Encontraron libertad e igualdad mientras corrían

2 de septiembre del 2019

Este deporte brinda la oportunidad de ser tratados como iguales en una sociedad que a menudo discrimina.

Encontraron libertad e igualdad mientras corrían

Forrest Gump, el personaje que da título a la cinta de 1994, veía la vida de manera sencilla. Al explicar los años que pasó recorriendo Estados Unidos a pie, dijo: “simplemente me dieron ganas de correr”.

Markelle Taylor también corre distancias largas, pero sus razones son más complejas.

“Me mantiene enfocado y en la senda correcta, casi como una guía terapéutica”, dijo a The New York Times. “El aspecto mental y físico está vinculado a los retos de la vida y a las distintas adversidades que enfrentamos”.

En abril, Taylor corrió el Maratón de Boston en 3 horas, 3 minutos y 52 segundos, pero las adversidades y los retos con los que mantenía el ritmo diferían de los de los otros corredores.

Era su quinto maratón, pero su primero fuera de la Prisión Estatal de San Quintín, en California, donde había pasado casi 18 años por agredir a su novia, causando el nacimiento prematuro y la muerte posterior del hijo de ambos.

Taylor, quien sufrió en carne propia violencia doméstica cuando era niño, había sido una estrella de pista en la preparatoria. En prisión, donde sería conocido como la Gacela de San Quintín, empezó a correr nuevamente para combatir la desesperanza tras el suicidio de un amigo a quien se le negó la libertad condicional.

“Correr era una forma de libertad”, afirmó.

Si bien no lo ven en términos de libertad, las trabajadoras domésticas en Hong Kong al menos ven esta actividad en términos de igualdad.

Hay 380 mil sirvientas extranjeras allí, y un número cada vez mayor de ellas pasa su día libre semanal -además de las primeras horas de la mañana y ya tarde por la noche- entrenando y compitiendo en ultramaratones de campo traviesa.

Este deporte les brinda “la oportunidad de ser tratadas como iguales en una sociedad que a menudo las discrimina”, escribió Mary Hui en The Times.

Fredelyn Alberto es una de esas trabajadoras. Alberto, una filipina de 30 años, se ha estado haciendo de un nombre en los senderos y ganó un ultramaratón de 45 kilómetros en enero.

“Entre semana, la gente dice, ‘ah, eres una trabajadora doméstica’”, señaló. “Los fines de semana, en los senderos, dicen, ‘ah, eres una buena corredora’”.

Jaybie Pagarigan, de 39 años, también de Filipinas, explicó que sus logros le dicen a la gente: “no somos simplemente una sirvienta.
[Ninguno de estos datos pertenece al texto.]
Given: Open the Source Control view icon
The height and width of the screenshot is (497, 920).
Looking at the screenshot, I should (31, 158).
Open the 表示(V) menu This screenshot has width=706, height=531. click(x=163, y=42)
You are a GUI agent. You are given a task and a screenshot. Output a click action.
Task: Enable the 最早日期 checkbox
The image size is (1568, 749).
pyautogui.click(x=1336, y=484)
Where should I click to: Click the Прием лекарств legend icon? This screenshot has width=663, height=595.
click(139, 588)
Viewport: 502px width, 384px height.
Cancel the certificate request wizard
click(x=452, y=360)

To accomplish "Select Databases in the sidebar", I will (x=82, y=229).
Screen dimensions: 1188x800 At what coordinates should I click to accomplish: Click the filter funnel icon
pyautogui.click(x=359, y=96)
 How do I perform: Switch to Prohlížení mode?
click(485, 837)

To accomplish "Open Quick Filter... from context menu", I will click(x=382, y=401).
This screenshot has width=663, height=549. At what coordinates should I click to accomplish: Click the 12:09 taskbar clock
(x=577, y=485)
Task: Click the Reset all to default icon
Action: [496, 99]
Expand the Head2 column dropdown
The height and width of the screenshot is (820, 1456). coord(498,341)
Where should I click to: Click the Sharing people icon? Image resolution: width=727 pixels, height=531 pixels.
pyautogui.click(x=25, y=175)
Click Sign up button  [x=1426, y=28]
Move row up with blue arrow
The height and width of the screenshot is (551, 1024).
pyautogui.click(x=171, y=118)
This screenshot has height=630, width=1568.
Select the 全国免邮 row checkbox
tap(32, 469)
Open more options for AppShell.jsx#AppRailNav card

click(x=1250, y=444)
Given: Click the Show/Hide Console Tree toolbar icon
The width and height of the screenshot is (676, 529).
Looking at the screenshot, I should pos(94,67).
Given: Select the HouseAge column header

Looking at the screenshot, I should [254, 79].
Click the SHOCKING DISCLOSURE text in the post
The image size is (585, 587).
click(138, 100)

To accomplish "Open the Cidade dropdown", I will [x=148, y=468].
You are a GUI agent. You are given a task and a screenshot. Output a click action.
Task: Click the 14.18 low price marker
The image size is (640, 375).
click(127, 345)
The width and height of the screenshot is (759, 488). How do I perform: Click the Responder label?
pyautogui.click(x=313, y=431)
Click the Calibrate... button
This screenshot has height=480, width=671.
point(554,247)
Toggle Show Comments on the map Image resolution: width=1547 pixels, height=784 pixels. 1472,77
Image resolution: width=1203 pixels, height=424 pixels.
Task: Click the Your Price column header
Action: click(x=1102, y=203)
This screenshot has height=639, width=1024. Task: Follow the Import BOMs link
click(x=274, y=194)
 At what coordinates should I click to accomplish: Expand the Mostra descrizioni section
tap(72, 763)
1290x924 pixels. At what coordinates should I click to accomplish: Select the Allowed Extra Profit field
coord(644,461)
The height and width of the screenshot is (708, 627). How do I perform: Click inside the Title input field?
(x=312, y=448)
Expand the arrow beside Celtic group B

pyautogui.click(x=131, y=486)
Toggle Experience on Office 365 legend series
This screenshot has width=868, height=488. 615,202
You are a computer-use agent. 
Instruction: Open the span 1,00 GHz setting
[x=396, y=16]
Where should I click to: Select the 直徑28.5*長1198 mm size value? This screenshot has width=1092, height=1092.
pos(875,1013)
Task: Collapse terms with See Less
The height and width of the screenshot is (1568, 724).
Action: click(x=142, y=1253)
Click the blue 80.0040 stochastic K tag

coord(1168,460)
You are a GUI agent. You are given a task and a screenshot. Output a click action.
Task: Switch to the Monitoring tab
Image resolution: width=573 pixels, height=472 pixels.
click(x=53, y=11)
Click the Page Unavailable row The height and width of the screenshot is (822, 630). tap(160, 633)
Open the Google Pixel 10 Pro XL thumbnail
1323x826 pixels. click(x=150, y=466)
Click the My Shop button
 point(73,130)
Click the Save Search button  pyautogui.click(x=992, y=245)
No sólo somos gente pobre”.

Para Tom McGrath, la importancia de las pruebas de distancia ha llegado incluso más allá. Ha sido una cuestión de supervivencia.

McGrath, de 69 años, ha sido llamado el Forrest Gump irlandés, un astro de ultramaratones extremos de larga distancia. Cuando tenía 27 años, cruzó Estados Unidos a trote en un tiempo récord de 53 días. Acaba de concluir lo que dice que fue su última carrera de larga distancia, de Belfast a Dublín.

En el ínter, el camino ha sido más peligroso. Cuando no estaba corriendo, estaba bebiendo. Y casi le cuesta la vida.

Luego de que se le dijo que estaba a punto de sufrir insuficiencia hepática, hizo lo que le pareció natural: empezó a trotar más. Ahora lleva 10 años sobrio.

Aún recuerda con arrepentimiento los años de alcoholismo. “Si pudiera volver atrás a mi reloj, cambiaría muchas cosas”, dijo a The Times.

Por supuesto, no puede hacerlo, pero al menos encontró una forma de seguir adelante.